- Born: Thorold McDiarmid Kellough 9 March 1894 Lanark, Ontario, Canada
- Died: 1957 (aged 62–63) Kensington, London, England
- Occupations: Medical doctor, ice hockey player
- Ice hockey player

Ice hockey career
- Position: Defence
- Played for: Princes Ice Hockey Club (1929-1931) Grosvenor House Canadians (1931-1934) Queens Ice Hockey Club (1934-1935)

= Doc Kellough =

Canadian ice hockey player

Thorold McDiarmid "Doc" Kellough (9 March 1894, Lanark—late 1957, Kensington) was a medical doctor and an early ice hockey player in the UK. He is considered a pioneer in promoting hockey and finding talent in the UK. He was inducted to the British Ice Hockey Hall of Fame in 1950.

==Career==
Kellough was the first captain of the Grosvenor House Canadians and played in the English National League.
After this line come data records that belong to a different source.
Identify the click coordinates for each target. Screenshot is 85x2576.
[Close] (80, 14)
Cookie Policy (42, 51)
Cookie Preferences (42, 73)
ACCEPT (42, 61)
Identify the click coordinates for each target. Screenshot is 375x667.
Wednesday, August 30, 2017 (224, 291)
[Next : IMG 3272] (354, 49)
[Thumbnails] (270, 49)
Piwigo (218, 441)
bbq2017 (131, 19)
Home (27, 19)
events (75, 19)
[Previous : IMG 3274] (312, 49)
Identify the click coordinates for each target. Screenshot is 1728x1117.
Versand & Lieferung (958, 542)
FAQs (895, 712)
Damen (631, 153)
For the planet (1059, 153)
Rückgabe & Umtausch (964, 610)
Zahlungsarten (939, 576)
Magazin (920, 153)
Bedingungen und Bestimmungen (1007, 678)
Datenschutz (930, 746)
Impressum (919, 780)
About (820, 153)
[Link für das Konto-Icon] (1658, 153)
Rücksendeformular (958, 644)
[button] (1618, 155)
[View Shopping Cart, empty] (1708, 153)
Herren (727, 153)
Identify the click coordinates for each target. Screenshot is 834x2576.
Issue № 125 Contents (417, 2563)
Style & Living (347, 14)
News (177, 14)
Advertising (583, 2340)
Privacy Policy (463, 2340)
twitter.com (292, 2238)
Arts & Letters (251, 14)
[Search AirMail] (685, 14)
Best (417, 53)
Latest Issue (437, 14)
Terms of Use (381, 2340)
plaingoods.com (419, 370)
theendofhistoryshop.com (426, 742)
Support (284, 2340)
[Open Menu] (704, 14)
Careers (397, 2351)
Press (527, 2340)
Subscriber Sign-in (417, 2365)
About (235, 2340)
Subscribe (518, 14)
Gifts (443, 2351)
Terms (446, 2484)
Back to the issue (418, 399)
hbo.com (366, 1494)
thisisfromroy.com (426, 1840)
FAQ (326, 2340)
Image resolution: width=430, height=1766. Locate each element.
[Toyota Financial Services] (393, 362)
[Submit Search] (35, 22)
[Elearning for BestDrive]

He helped establish the Hammersmith club and played in 1929-30 in their inaugural season. In 1934, he joined the Queens Ice Hockey Club in Queensway, London before retiring from active play in 1935. From there, he organized a number of friendlies for the Queens organisation and worked as an "honorary medical officer" at Wembley Arena and Empress Hall prior to World War II. This earned him the nickname "Doc".